Lots of good advice here effie, and other concerned parties reading this. 

Ah addictions. I love this thread. It brings a lot home. I read about the people others know on meph and how messed up it all is. I read my own advice and find it ironic that I am able to detach myself so much and be so objective about addictions.

"All this has happened before. And all this will happen again"

Lets just concentrate on meph here since it's the relevant thread. It's now the sixth day of my current binge. It started last Saturday with some mates. The girl who we all know and warned beforehand started it as per usual. Don't get me wrong - I'm not placing blame. It didn't take much persuassion for me to go along with her and buy the meph. Just a little snaffle of it Sat night and I'll be grand Sunday. Hey, I've been grand so far! 

I knew. Fuck, if there's one thing I know from my experiences so far in life, it's me. However, I didn't give a shit. I still don't.

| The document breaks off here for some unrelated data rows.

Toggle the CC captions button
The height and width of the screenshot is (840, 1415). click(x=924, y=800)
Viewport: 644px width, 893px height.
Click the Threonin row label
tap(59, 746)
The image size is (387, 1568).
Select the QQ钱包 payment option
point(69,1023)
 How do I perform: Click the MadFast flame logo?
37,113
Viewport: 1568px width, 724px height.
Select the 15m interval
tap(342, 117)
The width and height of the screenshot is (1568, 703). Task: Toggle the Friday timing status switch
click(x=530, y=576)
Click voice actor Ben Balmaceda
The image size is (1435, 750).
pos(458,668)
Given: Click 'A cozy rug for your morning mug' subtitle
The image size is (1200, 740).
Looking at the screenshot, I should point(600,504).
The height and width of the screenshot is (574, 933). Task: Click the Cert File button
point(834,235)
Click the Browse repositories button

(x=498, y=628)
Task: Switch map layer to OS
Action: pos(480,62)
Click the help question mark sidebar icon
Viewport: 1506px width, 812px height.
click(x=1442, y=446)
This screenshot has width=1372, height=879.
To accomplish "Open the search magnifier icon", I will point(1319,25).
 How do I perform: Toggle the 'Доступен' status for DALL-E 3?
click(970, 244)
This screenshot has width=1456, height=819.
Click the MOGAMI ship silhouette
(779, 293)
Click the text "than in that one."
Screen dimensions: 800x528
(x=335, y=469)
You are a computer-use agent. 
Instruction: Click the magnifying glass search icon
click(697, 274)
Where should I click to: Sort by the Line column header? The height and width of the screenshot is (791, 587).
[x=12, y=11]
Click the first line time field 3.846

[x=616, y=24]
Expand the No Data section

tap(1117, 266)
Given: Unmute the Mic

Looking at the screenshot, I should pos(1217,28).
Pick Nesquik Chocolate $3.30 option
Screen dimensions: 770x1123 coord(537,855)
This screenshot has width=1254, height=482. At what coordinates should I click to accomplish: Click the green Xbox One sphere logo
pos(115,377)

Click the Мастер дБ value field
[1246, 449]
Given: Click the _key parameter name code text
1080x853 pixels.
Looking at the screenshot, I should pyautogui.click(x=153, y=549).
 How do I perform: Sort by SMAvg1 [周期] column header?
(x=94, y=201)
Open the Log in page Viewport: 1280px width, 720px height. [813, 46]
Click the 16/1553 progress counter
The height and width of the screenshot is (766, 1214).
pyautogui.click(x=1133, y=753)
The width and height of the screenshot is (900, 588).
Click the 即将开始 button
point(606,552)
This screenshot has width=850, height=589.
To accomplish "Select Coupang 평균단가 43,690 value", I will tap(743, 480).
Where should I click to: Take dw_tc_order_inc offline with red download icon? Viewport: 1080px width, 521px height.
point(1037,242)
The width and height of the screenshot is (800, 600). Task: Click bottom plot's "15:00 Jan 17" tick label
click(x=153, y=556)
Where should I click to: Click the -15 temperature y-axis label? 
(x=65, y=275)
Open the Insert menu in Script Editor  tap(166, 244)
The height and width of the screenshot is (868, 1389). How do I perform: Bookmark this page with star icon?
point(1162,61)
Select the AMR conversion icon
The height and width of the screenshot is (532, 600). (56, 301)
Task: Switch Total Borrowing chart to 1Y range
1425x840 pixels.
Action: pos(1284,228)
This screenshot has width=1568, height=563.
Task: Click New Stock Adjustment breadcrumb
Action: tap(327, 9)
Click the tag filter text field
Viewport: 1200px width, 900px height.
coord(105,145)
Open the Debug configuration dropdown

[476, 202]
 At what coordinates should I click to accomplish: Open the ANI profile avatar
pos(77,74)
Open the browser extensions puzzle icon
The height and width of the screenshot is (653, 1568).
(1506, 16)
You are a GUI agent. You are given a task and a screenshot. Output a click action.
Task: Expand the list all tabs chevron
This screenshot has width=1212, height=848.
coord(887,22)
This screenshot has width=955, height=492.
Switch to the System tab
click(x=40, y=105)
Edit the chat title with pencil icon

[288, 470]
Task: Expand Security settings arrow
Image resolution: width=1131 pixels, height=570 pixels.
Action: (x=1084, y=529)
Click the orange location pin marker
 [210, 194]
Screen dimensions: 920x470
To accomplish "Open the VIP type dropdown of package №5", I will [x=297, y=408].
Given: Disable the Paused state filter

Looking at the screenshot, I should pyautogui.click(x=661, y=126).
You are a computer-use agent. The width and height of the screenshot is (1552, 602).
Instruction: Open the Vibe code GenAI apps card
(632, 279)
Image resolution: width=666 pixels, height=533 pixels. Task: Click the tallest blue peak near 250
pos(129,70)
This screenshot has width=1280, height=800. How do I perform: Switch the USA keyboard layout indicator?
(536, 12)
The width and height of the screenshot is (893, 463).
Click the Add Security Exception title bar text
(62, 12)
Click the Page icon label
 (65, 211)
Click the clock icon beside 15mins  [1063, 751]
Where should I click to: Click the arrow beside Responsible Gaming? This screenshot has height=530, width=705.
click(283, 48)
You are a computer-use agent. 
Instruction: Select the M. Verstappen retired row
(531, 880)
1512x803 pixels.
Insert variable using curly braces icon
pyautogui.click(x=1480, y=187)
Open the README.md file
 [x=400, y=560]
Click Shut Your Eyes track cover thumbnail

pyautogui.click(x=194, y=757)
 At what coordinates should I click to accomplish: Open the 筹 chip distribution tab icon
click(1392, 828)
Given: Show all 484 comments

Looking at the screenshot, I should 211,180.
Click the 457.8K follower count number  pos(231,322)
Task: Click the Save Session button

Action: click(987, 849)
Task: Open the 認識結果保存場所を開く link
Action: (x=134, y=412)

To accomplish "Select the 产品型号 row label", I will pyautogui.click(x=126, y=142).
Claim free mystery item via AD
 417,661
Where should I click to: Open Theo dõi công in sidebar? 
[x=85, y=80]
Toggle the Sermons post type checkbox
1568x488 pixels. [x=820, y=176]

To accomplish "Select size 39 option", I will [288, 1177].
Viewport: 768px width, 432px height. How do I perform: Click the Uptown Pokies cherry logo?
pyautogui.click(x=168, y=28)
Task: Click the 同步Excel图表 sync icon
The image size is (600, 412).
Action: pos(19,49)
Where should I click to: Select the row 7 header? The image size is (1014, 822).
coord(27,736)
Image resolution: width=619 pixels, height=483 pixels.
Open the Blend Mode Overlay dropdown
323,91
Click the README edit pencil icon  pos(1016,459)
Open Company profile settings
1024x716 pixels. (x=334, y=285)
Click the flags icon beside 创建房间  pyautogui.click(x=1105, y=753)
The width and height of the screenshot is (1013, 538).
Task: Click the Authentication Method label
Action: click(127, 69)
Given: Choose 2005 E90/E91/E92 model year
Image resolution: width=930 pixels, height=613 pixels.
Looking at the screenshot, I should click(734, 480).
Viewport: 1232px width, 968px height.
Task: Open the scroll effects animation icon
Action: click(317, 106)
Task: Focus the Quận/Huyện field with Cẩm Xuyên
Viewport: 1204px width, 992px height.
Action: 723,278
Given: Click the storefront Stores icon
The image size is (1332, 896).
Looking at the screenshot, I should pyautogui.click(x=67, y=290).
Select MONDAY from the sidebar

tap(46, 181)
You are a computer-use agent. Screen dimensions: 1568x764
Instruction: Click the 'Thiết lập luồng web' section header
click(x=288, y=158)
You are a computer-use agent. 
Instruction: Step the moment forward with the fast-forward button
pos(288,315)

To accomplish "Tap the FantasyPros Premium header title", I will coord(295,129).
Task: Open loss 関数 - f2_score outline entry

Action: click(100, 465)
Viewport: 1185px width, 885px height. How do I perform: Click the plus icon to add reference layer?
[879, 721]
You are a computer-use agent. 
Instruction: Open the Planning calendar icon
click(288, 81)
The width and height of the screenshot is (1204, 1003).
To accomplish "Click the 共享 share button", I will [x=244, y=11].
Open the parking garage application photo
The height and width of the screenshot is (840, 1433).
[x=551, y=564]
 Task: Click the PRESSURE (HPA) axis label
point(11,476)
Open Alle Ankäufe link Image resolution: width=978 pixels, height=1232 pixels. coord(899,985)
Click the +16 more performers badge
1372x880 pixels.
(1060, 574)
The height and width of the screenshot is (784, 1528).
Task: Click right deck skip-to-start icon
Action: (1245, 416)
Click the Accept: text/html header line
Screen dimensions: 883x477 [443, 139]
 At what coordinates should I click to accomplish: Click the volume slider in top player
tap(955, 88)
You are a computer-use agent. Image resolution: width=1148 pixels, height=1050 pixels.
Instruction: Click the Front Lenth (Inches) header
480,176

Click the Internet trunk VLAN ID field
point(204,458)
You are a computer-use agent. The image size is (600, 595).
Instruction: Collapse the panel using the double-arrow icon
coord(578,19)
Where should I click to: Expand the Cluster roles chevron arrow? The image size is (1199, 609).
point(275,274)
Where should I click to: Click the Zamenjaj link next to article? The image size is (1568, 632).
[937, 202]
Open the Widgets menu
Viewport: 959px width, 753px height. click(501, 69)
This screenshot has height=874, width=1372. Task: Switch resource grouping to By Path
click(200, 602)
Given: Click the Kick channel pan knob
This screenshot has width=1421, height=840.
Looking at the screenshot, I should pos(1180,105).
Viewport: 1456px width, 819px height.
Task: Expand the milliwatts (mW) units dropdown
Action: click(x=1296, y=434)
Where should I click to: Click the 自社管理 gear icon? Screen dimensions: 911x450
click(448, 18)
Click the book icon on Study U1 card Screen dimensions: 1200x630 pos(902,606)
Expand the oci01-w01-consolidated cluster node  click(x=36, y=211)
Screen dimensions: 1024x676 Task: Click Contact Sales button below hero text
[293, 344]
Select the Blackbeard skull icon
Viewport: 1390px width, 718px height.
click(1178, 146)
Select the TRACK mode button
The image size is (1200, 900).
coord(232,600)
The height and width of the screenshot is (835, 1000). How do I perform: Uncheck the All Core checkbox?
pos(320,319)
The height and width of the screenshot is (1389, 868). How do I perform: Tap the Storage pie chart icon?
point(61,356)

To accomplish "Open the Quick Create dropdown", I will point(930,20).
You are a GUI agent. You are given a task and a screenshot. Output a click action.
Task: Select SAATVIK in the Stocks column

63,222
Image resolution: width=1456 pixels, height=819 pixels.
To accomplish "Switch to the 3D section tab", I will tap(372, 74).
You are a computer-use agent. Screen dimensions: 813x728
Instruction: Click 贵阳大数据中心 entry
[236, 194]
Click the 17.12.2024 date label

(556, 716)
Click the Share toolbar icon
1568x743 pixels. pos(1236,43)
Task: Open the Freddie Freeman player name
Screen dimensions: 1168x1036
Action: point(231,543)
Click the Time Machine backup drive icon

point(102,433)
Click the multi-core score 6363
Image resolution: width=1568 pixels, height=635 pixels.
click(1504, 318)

In fairness, I love the meph sessions. Really love them. We have such a good buzz. We're all a fairly good bunch of people and we always have craic with or without drugs. So, the session lasts all weekend. Me though, I have a kid. A career. I can't let this shit fuck up all that! So I stop Sunday afternoon. Still fairly wired and buzzin but with meph I can "be normal". So I think anyway. And I must. I've been stopped by cops so many times and I just chat away with them and they never ask questions or supect anything. I attend meetings and nobody seems to notice. My family don't notice. The only friends that notice are the one's I tell.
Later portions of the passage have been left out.